Lorraine contacts a medium friend Elise Reiner (Lin Shaye) to come and cleanse the house.

The first three quarters of the film scares the crap out of you. I watched this in the cinema with my daughter and our butts left the seat of our chairs multiple times. It had the same effect when we watched the DVD at home. The whole first part of the film is brilliantly written and expertly woven to provide the maximum amount of scares per frame of film.

Then in the last quarter of the film it did something strange, in a kind of weird metamorphosis it turned into Poltergeist. I’m not kidding here, the last quarter of the film was straight from the Poltergeist film plot. All that was missing was the short tubby little medium who called everybody “Pumpkin.”
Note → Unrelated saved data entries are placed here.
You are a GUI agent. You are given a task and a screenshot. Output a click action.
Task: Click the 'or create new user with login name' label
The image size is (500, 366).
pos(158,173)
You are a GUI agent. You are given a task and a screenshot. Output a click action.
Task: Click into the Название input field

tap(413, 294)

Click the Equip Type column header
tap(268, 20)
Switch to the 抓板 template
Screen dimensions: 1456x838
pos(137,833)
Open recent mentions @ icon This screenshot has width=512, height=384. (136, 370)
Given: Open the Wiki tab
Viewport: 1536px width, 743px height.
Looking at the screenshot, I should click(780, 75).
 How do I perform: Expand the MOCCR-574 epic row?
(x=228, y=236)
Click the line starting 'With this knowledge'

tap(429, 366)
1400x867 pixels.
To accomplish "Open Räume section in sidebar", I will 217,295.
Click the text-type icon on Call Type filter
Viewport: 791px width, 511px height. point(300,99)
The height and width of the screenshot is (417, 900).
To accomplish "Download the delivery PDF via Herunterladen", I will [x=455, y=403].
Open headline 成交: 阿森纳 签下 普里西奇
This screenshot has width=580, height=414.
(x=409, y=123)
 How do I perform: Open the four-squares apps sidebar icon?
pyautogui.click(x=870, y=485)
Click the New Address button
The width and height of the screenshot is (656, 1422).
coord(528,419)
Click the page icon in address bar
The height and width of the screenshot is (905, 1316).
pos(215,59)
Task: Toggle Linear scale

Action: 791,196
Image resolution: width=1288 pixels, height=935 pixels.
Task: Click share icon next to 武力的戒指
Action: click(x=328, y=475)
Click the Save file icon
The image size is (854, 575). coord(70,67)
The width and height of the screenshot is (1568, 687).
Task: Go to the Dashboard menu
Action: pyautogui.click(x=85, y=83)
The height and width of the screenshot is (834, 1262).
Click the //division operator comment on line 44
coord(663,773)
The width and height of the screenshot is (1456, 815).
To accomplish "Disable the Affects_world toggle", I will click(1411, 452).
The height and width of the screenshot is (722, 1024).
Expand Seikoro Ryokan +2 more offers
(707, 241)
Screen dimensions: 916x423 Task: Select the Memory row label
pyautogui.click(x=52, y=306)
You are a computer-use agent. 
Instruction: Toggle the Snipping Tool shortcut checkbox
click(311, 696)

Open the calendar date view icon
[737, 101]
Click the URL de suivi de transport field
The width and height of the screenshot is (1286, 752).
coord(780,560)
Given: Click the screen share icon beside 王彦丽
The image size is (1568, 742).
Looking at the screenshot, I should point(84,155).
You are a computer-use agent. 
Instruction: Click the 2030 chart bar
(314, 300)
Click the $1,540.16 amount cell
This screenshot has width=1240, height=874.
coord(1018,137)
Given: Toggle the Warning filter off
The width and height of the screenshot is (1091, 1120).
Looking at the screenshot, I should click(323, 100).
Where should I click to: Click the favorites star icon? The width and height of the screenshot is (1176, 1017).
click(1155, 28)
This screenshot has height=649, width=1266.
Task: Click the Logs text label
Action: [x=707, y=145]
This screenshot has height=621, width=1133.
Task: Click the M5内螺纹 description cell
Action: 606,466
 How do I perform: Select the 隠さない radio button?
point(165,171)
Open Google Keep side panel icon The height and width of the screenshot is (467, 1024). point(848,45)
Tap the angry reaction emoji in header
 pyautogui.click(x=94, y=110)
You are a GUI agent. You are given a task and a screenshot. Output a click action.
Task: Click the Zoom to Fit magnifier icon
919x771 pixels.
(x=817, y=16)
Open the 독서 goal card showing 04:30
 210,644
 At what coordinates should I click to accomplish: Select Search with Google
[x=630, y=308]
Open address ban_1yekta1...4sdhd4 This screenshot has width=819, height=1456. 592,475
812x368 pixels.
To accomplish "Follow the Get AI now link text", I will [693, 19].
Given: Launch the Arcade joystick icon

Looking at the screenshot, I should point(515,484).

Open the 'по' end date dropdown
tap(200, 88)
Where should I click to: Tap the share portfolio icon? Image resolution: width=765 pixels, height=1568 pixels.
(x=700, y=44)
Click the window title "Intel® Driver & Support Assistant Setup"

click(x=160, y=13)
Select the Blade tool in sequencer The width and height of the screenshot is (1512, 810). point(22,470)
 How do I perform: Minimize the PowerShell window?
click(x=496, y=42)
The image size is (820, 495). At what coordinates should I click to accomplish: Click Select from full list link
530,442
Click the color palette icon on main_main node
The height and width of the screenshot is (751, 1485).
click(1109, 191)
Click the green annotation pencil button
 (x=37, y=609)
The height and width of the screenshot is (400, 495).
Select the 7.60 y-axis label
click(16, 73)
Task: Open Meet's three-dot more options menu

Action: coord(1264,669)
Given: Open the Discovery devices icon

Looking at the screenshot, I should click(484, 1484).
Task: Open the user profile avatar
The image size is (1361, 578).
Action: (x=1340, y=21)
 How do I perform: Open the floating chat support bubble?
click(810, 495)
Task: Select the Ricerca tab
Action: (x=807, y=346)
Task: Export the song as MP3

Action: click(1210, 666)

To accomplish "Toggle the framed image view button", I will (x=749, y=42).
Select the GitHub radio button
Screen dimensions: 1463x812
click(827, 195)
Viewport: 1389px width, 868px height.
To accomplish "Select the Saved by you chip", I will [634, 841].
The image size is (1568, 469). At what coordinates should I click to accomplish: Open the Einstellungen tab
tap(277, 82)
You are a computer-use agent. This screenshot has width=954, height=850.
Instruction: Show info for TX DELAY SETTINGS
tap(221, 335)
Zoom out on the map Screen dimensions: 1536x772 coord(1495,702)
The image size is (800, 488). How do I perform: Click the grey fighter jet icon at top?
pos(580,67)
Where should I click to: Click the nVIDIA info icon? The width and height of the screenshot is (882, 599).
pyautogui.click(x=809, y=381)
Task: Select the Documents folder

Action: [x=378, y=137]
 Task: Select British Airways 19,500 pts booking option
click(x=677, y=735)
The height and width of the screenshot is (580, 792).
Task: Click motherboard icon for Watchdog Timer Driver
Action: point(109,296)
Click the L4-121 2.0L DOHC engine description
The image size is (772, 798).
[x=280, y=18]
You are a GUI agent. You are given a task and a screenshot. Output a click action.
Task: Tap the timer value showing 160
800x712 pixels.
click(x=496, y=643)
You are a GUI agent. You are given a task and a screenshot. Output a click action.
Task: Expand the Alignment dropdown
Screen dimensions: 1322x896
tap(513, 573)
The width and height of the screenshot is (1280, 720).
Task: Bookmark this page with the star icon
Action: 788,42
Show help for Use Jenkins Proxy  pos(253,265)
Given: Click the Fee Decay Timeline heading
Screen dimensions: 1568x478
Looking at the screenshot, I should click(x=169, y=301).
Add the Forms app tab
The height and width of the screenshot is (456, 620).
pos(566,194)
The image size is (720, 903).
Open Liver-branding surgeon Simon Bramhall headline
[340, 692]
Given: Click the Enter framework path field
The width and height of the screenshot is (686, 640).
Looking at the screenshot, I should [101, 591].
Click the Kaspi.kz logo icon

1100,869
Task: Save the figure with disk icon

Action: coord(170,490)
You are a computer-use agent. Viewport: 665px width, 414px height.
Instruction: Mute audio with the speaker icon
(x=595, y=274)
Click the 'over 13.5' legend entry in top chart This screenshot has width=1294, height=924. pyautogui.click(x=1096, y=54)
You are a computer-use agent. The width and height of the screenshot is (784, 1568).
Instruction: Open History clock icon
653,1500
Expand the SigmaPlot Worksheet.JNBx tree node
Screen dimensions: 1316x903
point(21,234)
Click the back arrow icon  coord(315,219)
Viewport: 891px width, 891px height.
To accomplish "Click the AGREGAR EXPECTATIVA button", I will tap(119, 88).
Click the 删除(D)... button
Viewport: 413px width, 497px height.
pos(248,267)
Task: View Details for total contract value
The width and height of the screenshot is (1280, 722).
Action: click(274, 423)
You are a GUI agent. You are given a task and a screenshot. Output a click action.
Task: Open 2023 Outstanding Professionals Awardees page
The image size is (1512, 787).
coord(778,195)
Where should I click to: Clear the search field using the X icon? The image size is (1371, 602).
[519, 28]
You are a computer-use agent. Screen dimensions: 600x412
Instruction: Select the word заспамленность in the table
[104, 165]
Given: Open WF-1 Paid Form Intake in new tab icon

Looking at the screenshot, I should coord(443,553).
I remember sitting in the theatre in a daze. “What just happened?” I asked my daughter, who at that point had not seen Poltergeist. “I don’t know,” she shrugged, “It’s like it became two separate films.” She has said that the first of the film, you could see was done by the same folks who did Paranormal Activity, and the second half of the film was the Saw input.

I just feel like they spent all their time setting up the scares in the first of the film, only to run out of gas for the ending. Insidious is a damn scary film, in the first three quarters anyway, but the rest of the film is a tremendous disappointment.

I will close by saying that this film almost gave me a heart attack in the first five minutes of the film. I can also say that the acting talents exhibited by the cast was top notch and made you really care about what was happening to them. It is just a shame that the script kept this from becoming an iconic masterpiece in the horror genre.